As most of you know, I love taking pictures. No, I am not one of those people who's quitting my day job to become a wedding photographer, but I enjoy the science of photography. So that is why last Christmas, when I finally got a digital SLR, I felt like I had finally gotten the toy I wanted. The past year, I have taken pictures everywhere...but, I do miss my point and shoot model. There was something about not having to change lenses, adjust the metering, aperture, and shutter speed and just 'take pictures' that I missed. Nevertheless, I kept taking pictures. It's what I do.
Recently, on this DSLR camera that was barely a year old, though...something wasn't working. I just noticed the picture quality had dropped significantly and I wasn't getting what I wanted out of most every shot.
That's when I noticed what professional photographers call "DEAD PIXELS" on all of my pictures. These are little white spots where the sensor has failed and no longer captures the image and create jagged edges or noise in the picture.
Long story short...I called the manufacturer and they told me to send it in and they would fix or replace the unit completely, no questions asked. This is a great response when you have invested (at least to me) what is a good amount of income on one of these 'big boy cameras'. I've had to call the manufacturer two times before...and I admit, they ROCK with customer service...which, is a big part of why I buy their brand.
The facebook status read the following as I boxed up the camera and sent it off.
I just sent my camera back to the factory.
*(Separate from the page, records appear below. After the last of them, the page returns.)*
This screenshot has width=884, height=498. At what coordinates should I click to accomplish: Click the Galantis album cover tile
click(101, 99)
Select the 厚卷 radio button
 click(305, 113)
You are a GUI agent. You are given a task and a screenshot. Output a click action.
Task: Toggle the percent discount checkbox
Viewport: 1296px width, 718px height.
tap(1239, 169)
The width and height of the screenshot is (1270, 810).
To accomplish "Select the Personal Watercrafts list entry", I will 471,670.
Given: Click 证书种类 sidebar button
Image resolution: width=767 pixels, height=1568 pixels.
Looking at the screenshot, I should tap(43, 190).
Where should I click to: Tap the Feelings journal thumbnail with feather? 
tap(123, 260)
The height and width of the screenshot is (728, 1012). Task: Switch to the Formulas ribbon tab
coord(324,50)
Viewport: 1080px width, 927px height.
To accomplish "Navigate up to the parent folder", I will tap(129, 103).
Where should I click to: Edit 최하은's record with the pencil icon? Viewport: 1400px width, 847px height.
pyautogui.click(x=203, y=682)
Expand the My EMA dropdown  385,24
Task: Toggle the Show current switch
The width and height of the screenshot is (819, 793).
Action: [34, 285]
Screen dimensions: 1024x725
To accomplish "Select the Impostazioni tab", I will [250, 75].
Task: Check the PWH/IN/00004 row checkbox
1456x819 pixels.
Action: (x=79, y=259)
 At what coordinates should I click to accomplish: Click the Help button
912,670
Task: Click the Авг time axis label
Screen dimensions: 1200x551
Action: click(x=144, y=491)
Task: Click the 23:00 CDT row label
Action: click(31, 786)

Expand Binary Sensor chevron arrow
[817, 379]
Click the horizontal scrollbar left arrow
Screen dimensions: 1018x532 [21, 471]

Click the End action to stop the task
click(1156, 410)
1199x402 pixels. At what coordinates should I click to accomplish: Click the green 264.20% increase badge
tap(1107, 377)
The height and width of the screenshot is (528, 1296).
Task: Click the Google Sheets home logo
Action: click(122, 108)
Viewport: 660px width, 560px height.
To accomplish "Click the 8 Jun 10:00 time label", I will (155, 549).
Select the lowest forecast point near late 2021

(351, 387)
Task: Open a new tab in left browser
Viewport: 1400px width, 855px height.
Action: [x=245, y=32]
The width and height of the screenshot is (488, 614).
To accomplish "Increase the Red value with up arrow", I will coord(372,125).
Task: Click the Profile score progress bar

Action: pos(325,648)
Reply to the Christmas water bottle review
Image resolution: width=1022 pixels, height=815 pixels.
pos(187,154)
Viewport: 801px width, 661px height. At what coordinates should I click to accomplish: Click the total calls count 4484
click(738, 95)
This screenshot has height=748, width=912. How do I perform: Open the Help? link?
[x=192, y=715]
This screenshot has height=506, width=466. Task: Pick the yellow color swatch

As I stood there at the FEDEX counter, I had visions...they looked like this...where a highly trained team of experts from around the globe had assembled and were waiting, waiting... for my package to arrive so that they could immediately assess my camera in a scientific and controlled environment. Some of the worlds brightest minds in digital imaging and spectral rationalization had only one wish that knew no limit....to fix Chuck's camera and get it back to him so he could post more pictures to facebook. This is my dream...so don't even try to frig with it...get your own, if need be...but, this dream...this one is mine.
Now, as I wait for my camera to return, I also wonder about a return to the 'point and shoot' life that I am seeming to miss with this high end camera. Sure, they have an "auto" setting even on these higher end models...but when you have one of these DSLR cameras...the tendency is to adjust your settings accordingly. Wow...as we advance, things become more complicated, don't they?